TASK GOAL: Word for word, transcribe the data below from the line with "The height and width of the screenshot is (943, 1080)." to the line with "Task: Click the 'Type' field label", keeping both of those lines.

Pixel coordinate grounding data:
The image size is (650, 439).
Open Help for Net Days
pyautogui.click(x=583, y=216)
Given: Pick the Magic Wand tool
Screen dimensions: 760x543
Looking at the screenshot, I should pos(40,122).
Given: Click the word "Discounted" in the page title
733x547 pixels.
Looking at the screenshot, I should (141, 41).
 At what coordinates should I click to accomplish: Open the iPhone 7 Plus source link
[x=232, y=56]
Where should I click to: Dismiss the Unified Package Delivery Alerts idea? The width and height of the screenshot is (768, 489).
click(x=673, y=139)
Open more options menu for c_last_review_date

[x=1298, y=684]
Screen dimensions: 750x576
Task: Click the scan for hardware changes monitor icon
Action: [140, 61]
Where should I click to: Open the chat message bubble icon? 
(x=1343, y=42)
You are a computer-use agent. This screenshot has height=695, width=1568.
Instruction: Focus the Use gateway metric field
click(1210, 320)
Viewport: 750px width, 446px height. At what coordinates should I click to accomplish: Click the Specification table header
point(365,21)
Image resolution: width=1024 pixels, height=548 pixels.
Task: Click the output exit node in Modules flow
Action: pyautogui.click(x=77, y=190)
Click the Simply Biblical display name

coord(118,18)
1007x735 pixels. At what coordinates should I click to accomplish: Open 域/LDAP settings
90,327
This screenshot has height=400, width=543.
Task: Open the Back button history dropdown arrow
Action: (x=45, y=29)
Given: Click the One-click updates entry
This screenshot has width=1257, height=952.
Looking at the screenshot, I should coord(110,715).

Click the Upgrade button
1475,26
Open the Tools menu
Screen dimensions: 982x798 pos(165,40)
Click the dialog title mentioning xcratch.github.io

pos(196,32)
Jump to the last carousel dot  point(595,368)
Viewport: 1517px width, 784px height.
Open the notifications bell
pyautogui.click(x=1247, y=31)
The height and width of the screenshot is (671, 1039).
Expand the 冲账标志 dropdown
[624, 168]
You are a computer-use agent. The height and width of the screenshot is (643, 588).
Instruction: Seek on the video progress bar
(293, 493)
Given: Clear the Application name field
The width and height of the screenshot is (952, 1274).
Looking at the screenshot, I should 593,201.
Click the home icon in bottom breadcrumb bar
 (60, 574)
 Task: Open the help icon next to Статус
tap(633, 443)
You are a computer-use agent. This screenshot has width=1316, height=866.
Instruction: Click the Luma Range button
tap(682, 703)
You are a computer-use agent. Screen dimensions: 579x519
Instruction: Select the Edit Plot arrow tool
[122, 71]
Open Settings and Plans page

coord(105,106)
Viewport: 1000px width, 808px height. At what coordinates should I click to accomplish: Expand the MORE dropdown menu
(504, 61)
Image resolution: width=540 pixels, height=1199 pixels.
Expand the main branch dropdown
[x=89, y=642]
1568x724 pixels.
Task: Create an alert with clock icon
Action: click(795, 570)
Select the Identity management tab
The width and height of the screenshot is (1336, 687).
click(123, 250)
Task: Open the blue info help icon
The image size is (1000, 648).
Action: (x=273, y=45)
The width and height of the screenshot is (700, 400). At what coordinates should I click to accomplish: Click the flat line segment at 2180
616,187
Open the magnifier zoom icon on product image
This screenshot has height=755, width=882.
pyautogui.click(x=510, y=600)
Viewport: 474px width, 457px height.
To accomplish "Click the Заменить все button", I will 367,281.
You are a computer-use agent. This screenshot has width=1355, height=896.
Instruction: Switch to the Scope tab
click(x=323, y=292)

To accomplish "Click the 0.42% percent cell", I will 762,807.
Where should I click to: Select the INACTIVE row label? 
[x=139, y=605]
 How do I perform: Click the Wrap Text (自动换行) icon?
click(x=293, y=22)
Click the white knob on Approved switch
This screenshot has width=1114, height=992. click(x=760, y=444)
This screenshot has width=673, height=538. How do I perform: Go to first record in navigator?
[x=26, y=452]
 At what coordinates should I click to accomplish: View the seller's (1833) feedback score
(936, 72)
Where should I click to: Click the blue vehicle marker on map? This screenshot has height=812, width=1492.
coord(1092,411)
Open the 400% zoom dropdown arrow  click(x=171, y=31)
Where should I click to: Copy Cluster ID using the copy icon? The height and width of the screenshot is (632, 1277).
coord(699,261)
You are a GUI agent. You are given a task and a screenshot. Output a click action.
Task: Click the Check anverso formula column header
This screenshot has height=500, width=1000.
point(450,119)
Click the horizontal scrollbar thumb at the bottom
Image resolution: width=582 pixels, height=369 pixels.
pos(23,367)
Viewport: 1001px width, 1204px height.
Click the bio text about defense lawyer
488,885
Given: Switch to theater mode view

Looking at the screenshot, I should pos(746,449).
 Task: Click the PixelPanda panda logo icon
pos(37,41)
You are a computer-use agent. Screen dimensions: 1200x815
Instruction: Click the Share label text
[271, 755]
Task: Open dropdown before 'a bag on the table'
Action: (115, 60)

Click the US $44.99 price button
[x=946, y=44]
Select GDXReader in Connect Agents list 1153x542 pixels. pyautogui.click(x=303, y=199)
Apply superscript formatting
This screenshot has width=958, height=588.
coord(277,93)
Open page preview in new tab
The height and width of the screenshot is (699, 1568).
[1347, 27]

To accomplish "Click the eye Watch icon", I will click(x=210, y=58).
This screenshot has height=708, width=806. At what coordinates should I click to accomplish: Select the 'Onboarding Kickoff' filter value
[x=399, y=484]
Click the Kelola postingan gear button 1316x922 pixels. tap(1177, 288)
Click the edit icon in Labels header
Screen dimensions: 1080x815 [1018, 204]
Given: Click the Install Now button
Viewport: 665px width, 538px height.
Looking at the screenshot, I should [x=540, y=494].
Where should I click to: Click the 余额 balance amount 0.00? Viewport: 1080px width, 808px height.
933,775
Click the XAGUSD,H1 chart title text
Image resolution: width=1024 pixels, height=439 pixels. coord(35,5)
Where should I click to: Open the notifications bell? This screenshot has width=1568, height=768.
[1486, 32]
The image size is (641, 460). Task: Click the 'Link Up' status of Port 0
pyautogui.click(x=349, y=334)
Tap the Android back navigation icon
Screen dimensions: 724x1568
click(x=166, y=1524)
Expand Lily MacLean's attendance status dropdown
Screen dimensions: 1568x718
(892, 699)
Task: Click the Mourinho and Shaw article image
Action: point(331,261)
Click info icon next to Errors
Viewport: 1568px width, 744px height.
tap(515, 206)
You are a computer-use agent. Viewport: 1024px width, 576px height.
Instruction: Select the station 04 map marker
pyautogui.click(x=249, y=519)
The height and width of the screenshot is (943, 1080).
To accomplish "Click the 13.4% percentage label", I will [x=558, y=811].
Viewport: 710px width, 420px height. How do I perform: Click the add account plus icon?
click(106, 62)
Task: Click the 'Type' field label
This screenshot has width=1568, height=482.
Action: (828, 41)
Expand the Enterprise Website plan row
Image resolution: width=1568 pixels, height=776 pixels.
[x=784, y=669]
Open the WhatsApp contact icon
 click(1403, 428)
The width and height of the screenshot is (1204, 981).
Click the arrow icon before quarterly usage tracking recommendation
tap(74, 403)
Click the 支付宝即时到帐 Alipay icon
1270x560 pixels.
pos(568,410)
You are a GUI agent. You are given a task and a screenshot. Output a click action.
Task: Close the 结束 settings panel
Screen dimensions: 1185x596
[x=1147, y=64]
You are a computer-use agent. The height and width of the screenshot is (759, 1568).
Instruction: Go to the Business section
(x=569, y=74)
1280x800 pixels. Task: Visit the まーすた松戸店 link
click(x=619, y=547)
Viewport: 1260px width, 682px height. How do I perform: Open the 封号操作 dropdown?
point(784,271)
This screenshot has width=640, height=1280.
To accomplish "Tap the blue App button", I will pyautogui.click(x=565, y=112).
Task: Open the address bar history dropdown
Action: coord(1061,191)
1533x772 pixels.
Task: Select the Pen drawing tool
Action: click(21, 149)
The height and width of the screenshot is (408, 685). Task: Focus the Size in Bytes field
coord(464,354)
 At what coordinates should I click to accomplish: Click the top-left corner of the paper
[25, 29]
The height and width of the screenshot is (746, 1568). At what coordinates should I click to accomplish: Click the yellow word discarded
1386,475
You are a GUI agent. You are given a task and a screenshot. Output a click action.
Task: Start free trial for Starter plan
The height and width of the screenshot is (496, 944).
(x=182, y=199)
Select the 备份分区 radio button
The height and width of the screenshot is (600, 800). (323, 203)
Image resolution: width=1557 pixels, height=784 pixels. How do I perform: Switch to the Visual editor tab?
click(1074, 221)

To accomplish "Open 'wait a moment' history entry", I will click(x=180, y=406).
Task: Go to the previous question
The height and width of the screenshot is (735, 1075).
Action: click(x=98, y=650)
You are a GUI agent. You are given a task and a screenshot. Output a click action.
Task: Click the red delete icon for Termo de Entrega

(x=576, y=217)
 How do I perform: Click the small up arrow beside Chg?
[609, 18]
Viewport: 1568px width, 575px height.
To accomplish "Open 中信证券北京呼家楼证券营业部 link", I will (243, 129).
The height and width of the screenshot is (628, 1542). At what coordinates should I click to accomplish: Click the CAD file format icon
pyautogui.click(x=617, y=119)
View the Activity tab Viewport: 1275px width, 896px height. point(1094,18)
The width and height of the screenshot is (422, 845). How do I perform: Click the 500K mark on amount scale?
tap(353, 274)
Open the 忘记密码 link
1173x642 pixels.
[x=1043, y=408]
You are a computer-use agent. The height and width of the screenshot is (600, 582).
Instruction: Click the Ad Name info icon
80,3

SOLVED PROBLEM:
The height and width of the screenshot is (943, 1080).
To accomplish "Click the 13.4% percentage label", I will [x=558, y=811].
Viewport: 710px width, 420px height. How do I perform: Click the add account plus icon?
click(106, 62)
Task: Click the 'Type' field label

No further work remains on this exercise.